Quintus asintió irritado.
—Sí, porque no puedo practicar con la espada.
Aurelia sonrió con picardía.
—Eso podría tener remedio.
La expresión de Quintus era mordaz.
—Cabalgar hasta Capua y volver para practicar con Gaius todos los días no es viable. Tardaría demasiado tiempo.
—No es lo que tenía pensado. —Aurelia se dio cuenta de su propia vacilación. «¡Dilo!», pensó. «No tienes nada que perder»—. Yo podría ser tu compañera de prácticas.
—¿Cómo? —Arqueó las cejas sorprendido—. Pero si no has cogido una espada en tu vida.
—Aprendo rápido —espetó Aurelia—. Tú mismo lo dijiste cuando me ayudaste a usar una honda. —Contuvo el aliento mientras rezaba para que aceptara.
Lentamente, una sonrisa fue extendiéndose por el rostro de Quintus.
—Podríamos ir a dar «un paseo» al bosque, al lugar donde practico.
—Es exactamente lo que estaba pensando —exclamó Aurelia entusiasmada—. A mamá le da igual lo que haga siempre y cuando acabemos todos los deberes y hayamos finalizado nuestras tareas.
Quintus frunció el ceño.
—¿Y tú qué ganas con eso? Nunca podrás volverlo a hacer en cuanto estés… —Le dedicó una mirada de culpabilidad.

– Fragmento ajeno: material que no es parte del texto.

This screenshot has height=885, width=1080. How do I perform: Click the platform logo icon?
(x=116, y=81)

—Justamente por eso —dijo Aurelia con fervor—. Es probable que en el plazo de un año esté casada. Entonces tendré que conformarme con cuidar de los niños y llevar una casa el resto de mis días. ¡Menuda oportunidad para olvidar ese destino!

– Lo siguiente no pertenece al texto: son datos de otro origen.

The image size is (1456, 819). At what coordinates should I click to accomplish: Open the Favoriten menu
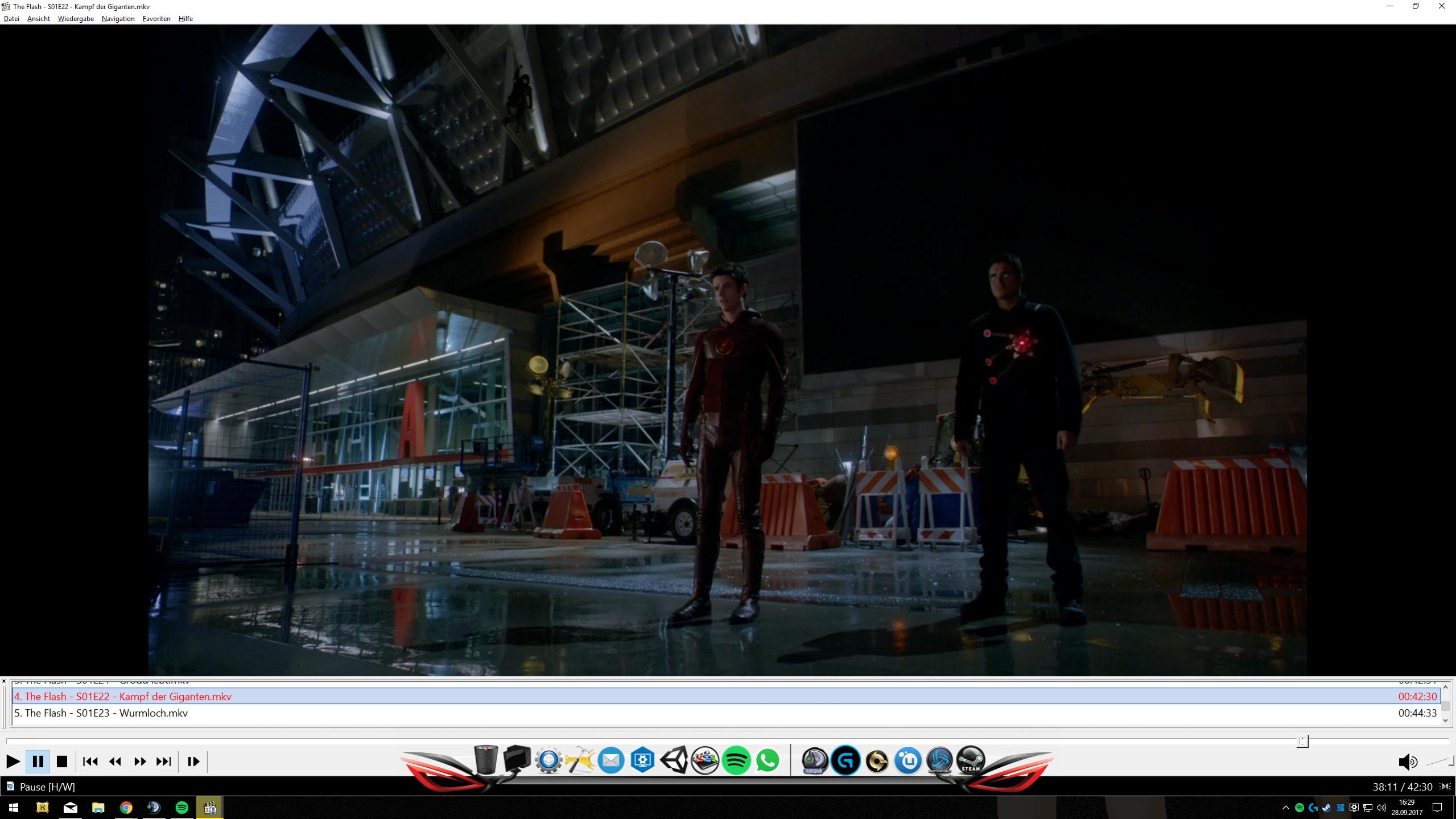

—Mamá te matará si se entera —le advirtió Quintus.
Aurelia lanzaba destellos por los ojos.
—Me enfrentaré a la situación cuando llegue el día.

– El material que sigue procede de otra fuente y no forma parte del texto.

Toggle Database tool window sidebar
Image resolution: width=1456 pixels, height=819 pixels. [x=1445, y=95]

Quintus vio la determinación de su hermana y asintió. En realidad se alegraba de poder ayudarla, aunque solo fuera un asunto temporal. A él no le gustaría tener el futuro que a ella le aguardaba.
—Muy bien.
Aurelia se le acercó y le besó en la mejilla.
—Gracias. Significa mucho para mí.
El día siguiente se reunieron en el
atrium
en cuanto acabaron con sus obligaciones. Quintus se colgó una vieja bolsa al hombro en la que llevaba dos de los
gladii
de madera, así como unas cuantas trampas para cazar. Estas últimas eran por si su madre les hacía alguna pregunta comprometedora.
—¿Preparado? —susurró Aurelia emocionada.
Quintus asintió.
Habían dado una docena de pasos cuando Atia apareció procedente del
tablinum
, con un rollo de pergamino en mano. Les dedicó una mirada de curiosidad.
—¿Adónde vais?
—A dar un paseo —respondió Aurelia con toda tranquilidad. Levantó la cesta de mimbre que llevaba en la mano derecha—. He pensado que a lo mejor te apetecerían unas cuantas setas.